── DATA SHOWN ──

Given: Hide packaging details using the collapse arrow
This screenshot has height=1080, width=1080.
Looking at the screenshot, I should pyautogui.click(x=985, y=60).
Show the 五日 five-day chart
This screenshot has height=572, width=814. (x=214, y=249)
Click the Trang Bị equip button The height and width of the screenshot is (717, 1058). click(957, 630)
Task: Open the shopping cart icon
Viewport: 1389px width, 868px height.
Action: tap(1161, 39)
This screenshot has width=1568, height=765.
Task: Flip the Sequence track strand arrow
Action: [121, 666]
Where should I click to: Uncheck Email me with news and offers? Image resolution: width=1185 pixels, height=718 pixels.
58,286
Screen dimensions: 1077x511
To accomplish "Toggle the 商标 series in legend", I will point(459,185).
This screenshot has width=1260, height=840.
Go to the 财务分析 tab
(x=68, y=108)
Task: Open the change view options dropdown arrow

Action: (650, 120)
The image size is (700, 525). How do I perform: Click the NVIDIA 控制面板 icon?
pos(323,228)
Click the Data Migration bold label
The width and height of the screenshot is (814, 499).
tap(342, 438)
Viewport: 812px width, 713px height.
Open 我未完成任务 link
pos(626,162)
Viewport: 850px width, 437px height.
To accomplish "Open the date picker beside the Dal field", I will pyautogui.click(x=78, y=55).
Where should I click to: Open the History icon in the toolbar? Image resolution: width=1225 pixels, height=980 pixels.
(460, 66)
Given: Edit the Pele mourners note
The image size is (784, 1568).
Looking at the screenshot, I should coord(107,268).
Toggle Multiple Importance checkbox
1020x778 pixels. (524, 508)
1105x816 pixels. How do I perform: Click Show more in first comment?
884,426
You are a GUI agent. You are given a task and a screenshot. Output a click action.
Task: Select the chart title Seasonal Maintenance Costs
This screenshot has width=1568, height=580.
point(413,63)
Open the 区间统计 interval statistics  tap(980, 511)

───

#### WHAT YOU SHOULD DO:
For each record above, give it again without a single change.

#### OUTPUT FOR THIS EXERCISE:
Given: Hide packaging details using the collapse arrow
This screenshot has height=1080, width=1080.
Looking at the screenshot, I should pyautogui.click(x=985, y=60).
Show the 五日 five-day chart
This screenshot has height=572, width=814. (x=214, y=249)
Click the Trang Bị equip button The height and width of the screenshot is (717, 1058). click(957, 630)
Task: Open the shopping cart icon
Viewport: 1389px width, 868px height.
Action: tap(1161, 39)
This screenshot has width=1568, height=765.
Task: Flip the Sequence track strand arrow
Action: [121, 666]
Where should I click to: Uncheck Email me with news and offers? Image resolution: width=1185 pixels, height=718 pixels.
58,286
Screen dimensions: 1077x511
To accomplish "Toggle the 商标 series in legend", I will point(459,185).
This screenshot has width=1260, height=840.
Go to the 财务分析 tab
(x=68, y=108)
Task: Open the change view options dropdown arrow

Action: (650, 120)
The image size is (700, 525). How do I perform: Click the NVIDIA 控制面板 icon?
pos(323,228)
Click the Data Migration bold label
The width and height of the screenshot is (814, 499).
tap(342, 438)
Viewport: 812px width, 713px height.
Open 我未完成任务 link
pos(626,162)
Viewport: 850px width, 437px height.
To accomplish "Open the date picker beside the Dal field", I will pyautogui.click(x=78, y=55).
Where should I click to: Open the History icon in the toolbar? Image resolution: width=1225 pixels, height=980 pixels.
(460, 66)
Given: Edit the Pele mourners note
The image size is (784, 1568).
Looking at the screenshot, I should coord(107,268).
Toggle Multiple Importance checkbox
1020x778 pixels. (524, 508)
1105x816 pixels. How do I perform: Click Show more in first comment?
884,426
You are a GUI agent. You are given a task and a screenshot. Output a click action.
Task: Select the chart title Seasonal Maintenance Costs
This screenshot has width=1568, height=580.
point(413,63)
Open the 区间统计 interval statistics  tap(980, 511)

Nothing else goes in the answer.